→ STATED GOAL:
Rewrite the lines below, replacing "Image resolution" with "Frame size" wherever it occurs and changing nothing else.

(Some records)

--- BEGIN ---

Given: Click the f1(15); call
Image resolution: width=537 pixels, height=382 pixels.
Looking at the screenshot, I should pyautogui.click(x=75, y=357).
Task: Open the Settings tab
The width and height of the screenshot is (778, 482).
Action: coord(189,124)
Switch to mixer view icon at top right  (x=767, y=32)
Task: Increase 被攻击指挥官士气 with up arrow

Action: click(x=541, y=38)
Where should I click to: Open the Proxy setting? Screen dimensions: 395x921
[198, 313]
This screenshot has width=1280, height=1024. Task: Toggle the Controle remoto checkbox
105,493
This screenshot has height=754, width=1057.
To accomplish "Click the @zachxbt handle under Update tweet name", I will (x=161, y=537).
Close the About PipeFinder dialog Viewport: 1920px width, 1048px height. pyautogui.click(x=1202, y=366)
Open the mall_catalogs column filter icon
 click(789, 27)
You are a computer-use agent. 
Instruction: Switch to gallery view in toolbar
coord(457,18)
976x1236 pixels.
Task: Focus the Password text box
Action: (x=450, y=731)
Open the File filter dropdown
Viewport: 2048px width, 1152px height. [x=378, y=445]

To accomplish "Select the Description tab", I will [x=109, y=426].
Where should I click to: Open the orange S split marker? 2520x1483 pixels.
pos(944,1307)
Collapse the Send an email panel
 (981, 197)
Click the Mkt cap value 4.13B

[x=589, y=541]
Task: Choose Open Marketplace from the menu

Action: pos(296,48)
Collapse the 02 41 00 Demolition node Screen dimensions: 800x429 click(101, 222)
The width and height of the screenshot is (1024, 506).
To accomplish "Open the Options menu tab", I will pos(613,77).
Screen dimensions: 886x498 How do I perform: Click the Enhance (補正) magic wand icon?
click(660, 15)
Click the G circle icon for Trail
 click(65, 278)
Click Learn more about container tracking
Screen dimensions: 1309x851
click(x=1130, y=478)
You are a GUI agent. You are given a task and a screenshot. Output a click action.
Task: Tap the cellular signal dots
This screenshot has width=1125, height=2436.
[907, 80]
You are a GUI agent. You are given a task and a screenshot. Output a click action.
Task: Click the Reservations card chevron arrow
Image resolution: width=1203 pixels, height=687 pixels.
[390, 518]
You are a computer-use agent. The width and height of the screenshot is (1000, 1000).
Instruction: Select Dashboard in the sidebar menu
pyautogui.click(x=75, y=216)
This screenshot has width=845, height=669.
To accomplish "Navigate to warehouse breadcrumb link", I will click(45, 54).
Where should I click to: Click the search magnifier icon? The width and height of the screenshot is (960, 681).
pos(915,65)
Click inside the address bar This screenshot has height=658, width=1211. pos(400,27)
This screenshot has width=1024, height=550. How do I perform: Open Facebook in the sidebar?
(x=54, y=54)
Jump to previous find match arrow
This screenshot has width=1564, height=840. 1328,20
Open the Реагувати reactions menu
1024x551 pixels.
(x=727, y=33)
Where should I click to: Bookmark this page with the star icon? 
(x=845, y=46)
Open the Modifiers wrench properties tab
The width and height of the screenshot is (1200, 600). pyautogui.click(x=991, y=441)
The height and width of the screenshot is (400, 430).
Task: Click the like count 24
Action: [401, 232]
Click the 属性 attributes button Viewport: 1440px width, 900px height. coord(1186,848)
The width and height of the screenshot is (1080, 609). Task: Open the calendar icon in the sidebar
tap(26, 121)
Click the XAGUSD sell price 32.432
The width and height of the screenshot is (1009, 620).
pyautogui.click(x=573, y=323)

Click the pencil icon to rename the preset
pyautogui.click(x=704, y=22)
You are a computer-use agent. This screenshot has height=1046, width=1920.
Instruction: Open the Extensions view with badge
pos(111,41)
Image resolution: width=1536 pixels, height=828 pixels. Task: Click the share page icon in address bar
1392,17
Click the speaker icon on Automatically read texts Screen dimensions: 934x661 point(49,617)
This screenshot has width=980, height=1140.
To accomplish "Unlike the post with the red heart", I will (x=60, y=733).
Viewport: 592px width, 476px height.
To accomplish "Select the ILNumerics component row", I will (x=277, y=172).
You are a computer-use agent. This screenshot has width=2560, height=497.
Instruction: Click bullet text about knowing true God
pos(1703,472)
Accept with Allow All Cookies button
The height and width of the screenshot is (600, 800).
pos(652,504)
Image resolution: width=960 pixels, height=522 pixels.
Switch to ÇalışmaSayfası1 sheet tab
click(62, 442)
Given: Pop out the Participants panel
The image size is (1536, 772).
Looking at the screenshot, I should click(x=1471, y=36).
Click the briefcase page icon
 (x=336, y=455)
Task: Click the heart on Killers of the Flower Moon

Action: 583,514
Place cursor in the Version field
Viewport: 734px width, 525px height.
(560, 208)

--- END ---

→ FULL RESPONSE:
Given: Click the f1(15); call
Frame size: width=537 pixels, height=382 pixels.
Looking at the screenshot, I should pyautogui.click(x=75, y=357).
Task: Open the Settings tab
The width and height of the screenshot is (778, 482).
Action: coord(189,124)
Switch to mixer view icon at top right  (x=767, y=32)
Task: Increase 被攻击指挥官士气 with up arrow

Action: click(x=541, y=38)
Where should I click to: Open the Proxy setting? Screen dimensions: 395x921
[198, 313]
This screenshot has width=1280, height=1024. Task: Toggle the Controle remoto checkbox
105,493
This screenshot has height=754, width=1057.
To accomplish "Click the @zachxbt handle under Update tweet name", I will (x=161, y=537).
Close the About PipeFinder dialog Viewport: 1920px width, 1048px height. pyautogui.click(x=1202, y=366)
Open the mall_catalogs column filter icon
 click(789, 27)
You are a computer-use agent. 
Instruction: Switch to gallery view in toolbar
coord(457,18)
976x1236 pixels.
Task: Focus the Password text box
Action: (x=450, y=731)
Open the File filter dropdown
Viewport: 2048px width, 1152px height. [x=378, y=445]

To accomplish "Select the Description tab", I will [x=109, y=426].
Where should I click to: Open the orange S split marker? 2520x1483 pixels.
pos(944,1307)
Collapse the Send an email panel
 (981, 197)
Click the Mkt cap value 4.13B

[x=589, y=541]
Task: Choose Open Marketplace from the menu

Action: pos(296,48)
Collapse the 02 41 00 Demolition node Screen dimensions: 800x429 click(101, 222)
The width and height of the screenshot is (1024, 506).
To accomplish "Open the Options menu tab", I will pos(613,77).
Screen dimensions: 886x498 How do I perform: Click the Enhance (補正) magic wand icon?
click(660, 15)
Click the G circle icon for Trail
 click(65, 278)
Click Learn more about container tracking
Screen dimensions: 1309x851
click(x=1130, y=478)
You are a GUI agent. You are given a task and a screenshot. Output a click action.
Task: Tap the cellular signal dots
This screenshot has width=1125, height=2436.
[907, 80]
You are a GUI agent. You are given a task and a screenshot. Output a click action.
Task: Click the Reservations card chevron arrow
Frame size: width=1203 pixels, height=687 pixels.
[390, 518]
You are a computer-use agent. The width and height of the screenshot is (1000, 1000).
Instruction: Select Dashboard in the sidebar menu
pyautogui.click(x=75, y=216)
This screenshot has width=845, height=669.
To accomplish "Navigate to warehouse breadcrumb link", I will click(45, 54).
Where should I click to: Click the search magnifier icon? The width and height of the screenshot is (960, 681).
pos(915,65)
Click inside the address bar This screenshot has height=658, width=1211. pos(400,27)
This screenshot has width=1024, height=550. How do I perform: Open Facebook in the sidebar?
(x=54, y=54)
Jump to previous find match arrow
This screenshot has width=1564, height=840. 1328,20
Open the Реагувати reactions menu
1024x551 pixels.
(x=727, y=33)
Where should I click to: Bookmark this page with the star icon? 
(x=845, y=46)
Open the Modifiers wrench properties tab
The width and height of the screenshot is (1200, 600). pyautogui.click(x=991, y=441)
The height and width of the screenshot is (400, 430).
Task: Click the like count 24
Action: [401, 232]
Click the 属性 attributes button Viewport: 1440px width, 900px height. coord(1186,848)
The width and height of the screenshot is (1080, 609). Task: Open the calendar icon in the sidebar
tap(26, 121)
Click the XAGUSD sell price 32.432
The width and height of the screenshot is (1009, 620).
pyautogui.click(x=573, y=323)

Click the pencil icon to rename the preset
pyautogui.click(x=704, y=22)
You are a computer-use agent. This screenshot has height=1046, width=1920.
Instruction: Open the Extensions view with badge
pos(111,41)
Frame size: width=1536 pixels, height=828 pixels. Task: Click the share page icon in address bar
1392,17
Click the speaker icon on Automatically read texts Screen dimensions: 934x661 point(49,617)
This screenshot has width=980, height=1140.
To accomplish "Unlike the post with the red heart", I will (x=60, y=733).
Viewport: 592px width, 476px height.
To accomplish "Select the ILNumerics component row", I will (x=277, y=172).
You are a computer-use agent. This screenshot has width=2560, height=497.
Instruction: Click bullet text about knowing true God
pos(1703,472)
Accept with Allow All Cookies button
The height and width of the screenshot is (600, 800).
pos(652,504)
Frame size: width=960 pixels, height=522 pixels.
Switch to ÇalışmaSayfası1 sheet tab
click(62, 442)
Given: Pop out the Participants panel
The image size is (1536, 772).
Looking at the screenshot, I should click(x=1471, y=36).
Click the briefcase page icon
 (x=336, y=455)
Task: Click the heart on Killers of the Flower Moon

Action: 583,514
Place cursor in the Version field
Viewport: 734px width, 525px height.
(560, 208)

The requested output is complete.